»El Valley Centro«

Meditation für Materialisten

35 Blicke ins kalifornische Great Central Valley. James Benning ordnet das Land neu.

Gleich die erste Einstellung trifft einen mit der vollen Wucht des Nie-Gesehenen: Zwei Drittel der Leinwand sind gefüllt mit der Wasseroberfläche eines Sees, der obere Bildstreifen zeigt in weiter Ferne bergiges Ufer. Vom Vordergrund aus, mitten in diesem See, beherrscht ein kreisrundes Loch von etlichen Metern Durchmesser das Geschehen, in das sich die abfließenden Wassermassen mit einem Tosen hineinstürzen. Darauf schaut man zweieinhalb Minuten lang, hypnotisiert und auch entgeistert von diesem Zeugnis menschlichen Eingreifens in Natur. Das braucht kein Identifikationsdrama mehr, um dramatisch zu sein, kein Floß mit hilflosen Helden drauf muss vom Strudel in die Tiefe gerissen werden.

Die Zeit für Gedankenausflüge, die bekommt man hier. Das Element der Dauer bringt in Erinnerung, dass dieses Land reihenweise Film-Kulissen hergegeben hat. Benning weiß die Kinogänger-Reflexe auch einzusetzen: Ein Flugzeug versprüht Pestizide im Tiefflug über die Kamera hinweg, aber kein Cary Grant weit und breit. Die von Wind getriebenen Gestrüppkugeln, die der Blues rolling stones getauft hat, evozieren Pionierkämpfe beim biblischen Durchqueren von Wüsten, die ein so wichtiger Bestandteil US-amerikanischer Schöpfungsmythen sind. Die wie pickende Riesenhühner aus Stahl wirkenden Ölpumpen sind aus etlichen Roadmovies bekannt. Das isoliert inmitten von modernen Windmühlen in einem kleinen Tal gelegene Gehöft wimmert geradezu darum, von kaltblütigen Psychopathen überfallen zu werden. Am Zaun eines California State Prison, von dem Drillkommandos über einen weiten grünen Acker herüberwehen, wartet man vergeblich auf einen Ausbruchsversuch.

Dieser Film hat 35 solcher Tableaus mit strengem formalem Aufbau: Sie sind alle zweieinhalb Minuten lang und bestehen aus starren Einstellungen. Zentralperspektivisch wird in die Tiefe von Landschaften geguckt. Der Standpunkt (auch) der (Ton-) Aufnahmen ist stets ein distanzierter. Eine markante Horizontlinie unterteilt zwischen Himmel und Erde. Was zu sehen gegeben wird, ordnet sich entweder zur einen oder zur anderen Achse an. Von ganz wenigen Ausnahmen abgesehen, in denen Diagonalen konstruiert werden, hat man es mit rechten Winkeln zu tun in diesem Film.

Das gilt auch und gerade für die Bewegungen. Diese Bewegungen bilden in der Regel Verrichtungen ab, die sich aus stetigen Wiederholungen zusammensetzen. Das hat etwas Minimalistisches und Serielles, auch im Sinne von Musikalität. Elemente aus einem Bild tauchen in einem anderen variiert wieder auf, Symmetrien und Muster entstehen, Kompositionsprinzipien werden deutlich. Es bewegen sich Maschinen, meist von unsichtbaren Menschen gesteuert, selten sind Menschen allein im Bild.

**BEREITGESTELLTE DATEN**
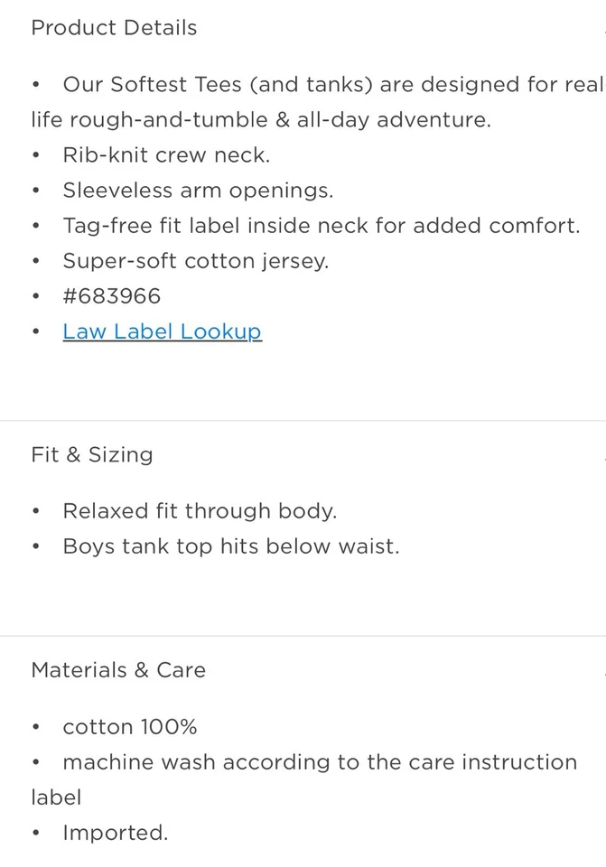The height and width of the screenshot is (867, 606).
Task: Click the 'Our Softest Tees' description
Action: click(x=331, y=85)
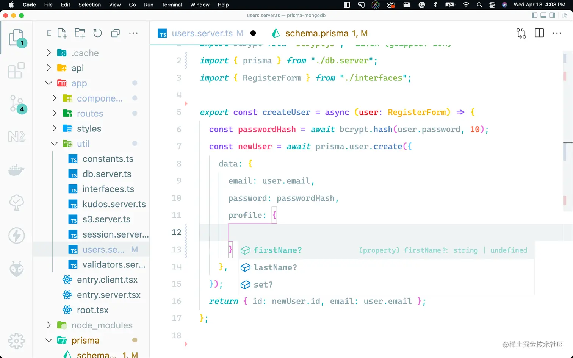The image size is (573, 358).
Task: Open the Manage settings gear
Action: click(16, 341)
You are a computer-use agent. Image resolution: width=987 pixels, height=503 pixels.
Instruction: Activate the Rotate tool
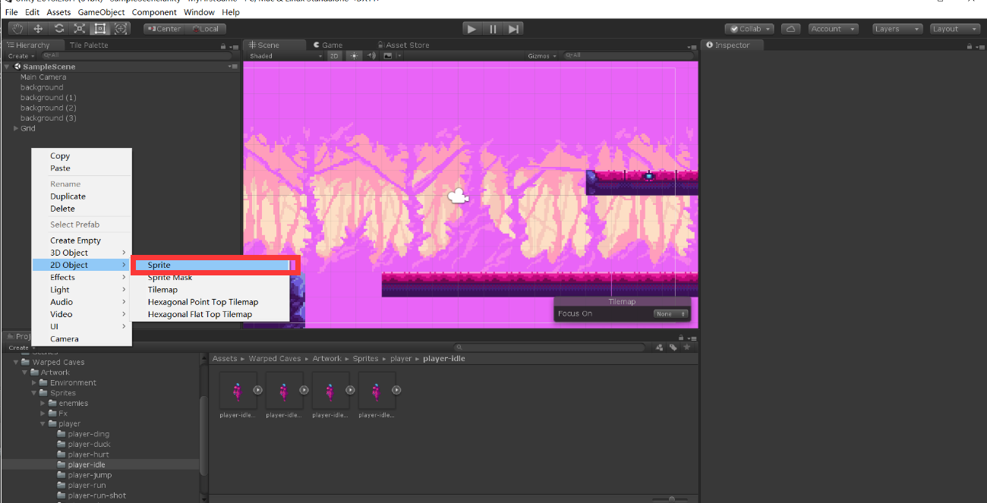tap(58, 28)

--

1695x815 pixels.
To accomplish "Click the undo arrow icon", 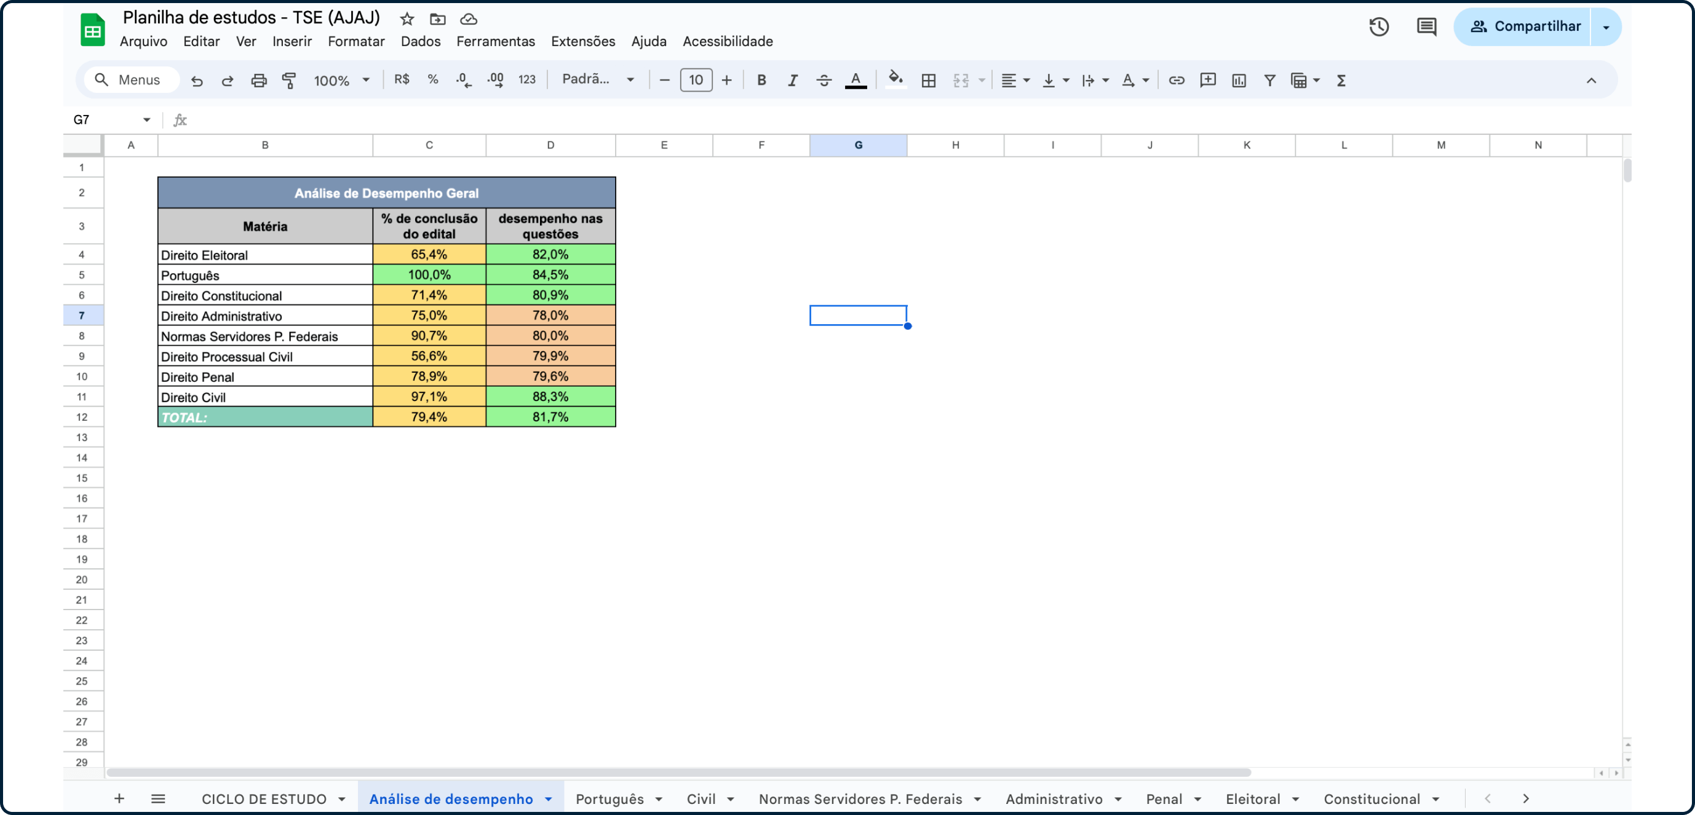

**ZIEL DER AUFGABE**
Führe die Filmbesprechung zu »El Valley Centro« im gleichen Stil weiter, beginnend nach ihrem letzten Satz.

**ANTWORT UNTEN**
Wenn Menschen gefilmt werden, entstehen keine Porträts. Beim wortlosen Rodeo-Training zweier Frauen hat Benning seine Apparatur so postiert, dass die reitende Frau verdeckt wird von derjenigen, die eine zu fesselnde Ziege festhält, und obwohl der Vorgang, den man mit ziegenfeindlicher Schadenfreude belächelt, viermal wiederholt wird, springt keine brauchbare Täterbeschreibung für die Tierschützerpolizei heraus. Als ein Unkrautjäter einmal ganz nah an die Kamera herantritt, bevor er hinter ihr wendet und in gegenläufiger Richtung eine neue Feldfurche bearbeitet - so wie sich in anderen Einstellungen schon mehrere landwirtschaftliche Maschinen auf Bennings Kamera zu und wieder von ihr wegbewegt haben -, ist er hinter dem Schirm seiner Basecap zu einer exemplarischen Figur geworden. Im harten Kontrast zwischen hoch stehender Sonne und Schatten spendenden Weintreben bekommt ein Traubenpflücker zwar ein vage wahrzunehmendes Gesicht, aber kein Einzelschicksal. Wie der Jäter auch spricht er Spanisch, das ist schon alles an Zuschreibung.

Als am Ende des Films ein Abspann über die Namen der Orte und die dokumentierten Handlungen Auskunft gibt und vor allem über Besitzverhältnisse aufklärt - der hier gezeigte Grund und Boden gehört zumeist Multis wie Chevron, Texaco, Shell usw. - , ist ein Panorama vervollständigt, das hochmoderne Produktionsweisen und gleich den ganzen globalistischen Kapitalismus in seiner kalifornischen Hochburg zeigt und begreifbar macht.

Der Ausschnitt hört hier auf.